• **Text section**
[Start of Attachment]
The new U.S. Ambassador says Canada could be exempted from the controversial “Buy American” policy, if provinces open up their contracts to companies south of the border.

“I look forward to participating in those discussions,” David Jacobson told reporters just after a ceremony officially welcoming him to Canada Friday.

“Hopefully we can move this forward in a way that is beneficial to both countries,” he said.

The controversial clause in the U.S. financial stimulus bill blocks foreign firms from bidding on contracts at both the state and municipal levels

Jacobson said officials are considering a proposal from International Trade Minister Stockwell Day, to strike agreements between provinces and states.

If Day’s proposal is accepted and reciprocity deals are agreed to, companies from both Canada and the U.S. would be able to bid on infrastructure projects on either side of the border.

Jacobson officially took his position as the new Ambassador to Canada, after Gov. Gen. Michaelle Jean formally accepted his credentials at Rideau Hall.

Later in the day Jacobsen met briefly with Prime Minister Stephen Harper in his Langevin Block office.

U.S. President Barack Obama nominated Jacobson, a lawyer, for the position in June, and he was confirmed by the U.S. Senate in September.

At a news conference on Friday morning, a smiling Jacobson said his intention is to visit every province in Canada within the next weeks.
[End of Attachment]
• **Material provided**
[Start of Attachment]
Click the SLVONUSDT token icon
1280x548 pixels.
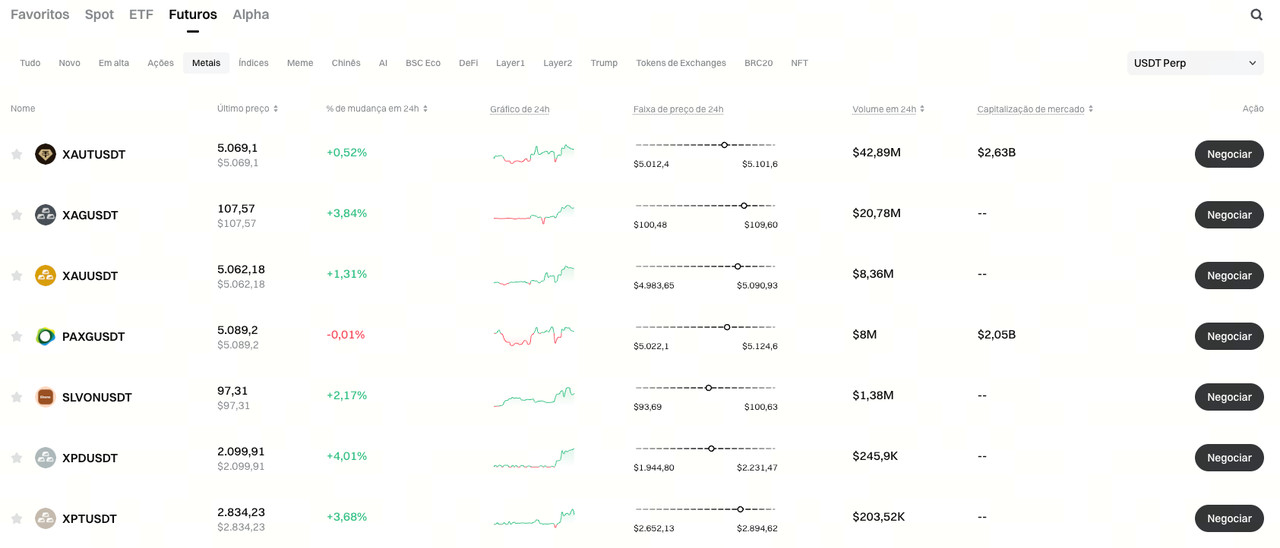45,397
[End of Attachment]
• **Work order**
Reproduce the passage of the article about the new U.S. Ambassador starting with "If Day’s proposal" and going on through "Senate in September.", changing "infrastructure" to "construction".

• **Task response**
If Day’s proposal is accepted and reciprocity deals are agreed to, companies from both Canada and the U.S. would be able to bid on construction projects on either side of the border.

Jacobson officially took his position as the new Ambassador to Canada, after Gov. Gen. Michaelle Jean formally accepted his credentials at Rideau Hall.

Later in the day Jacobsen met briefly with Prime Minister Stephen Harper in his Langevin Block office.

U.S. President Barack Obama nominated Jacobson, a lawyer, for the position in June, and he was confirmed by the U.S. Senate in September.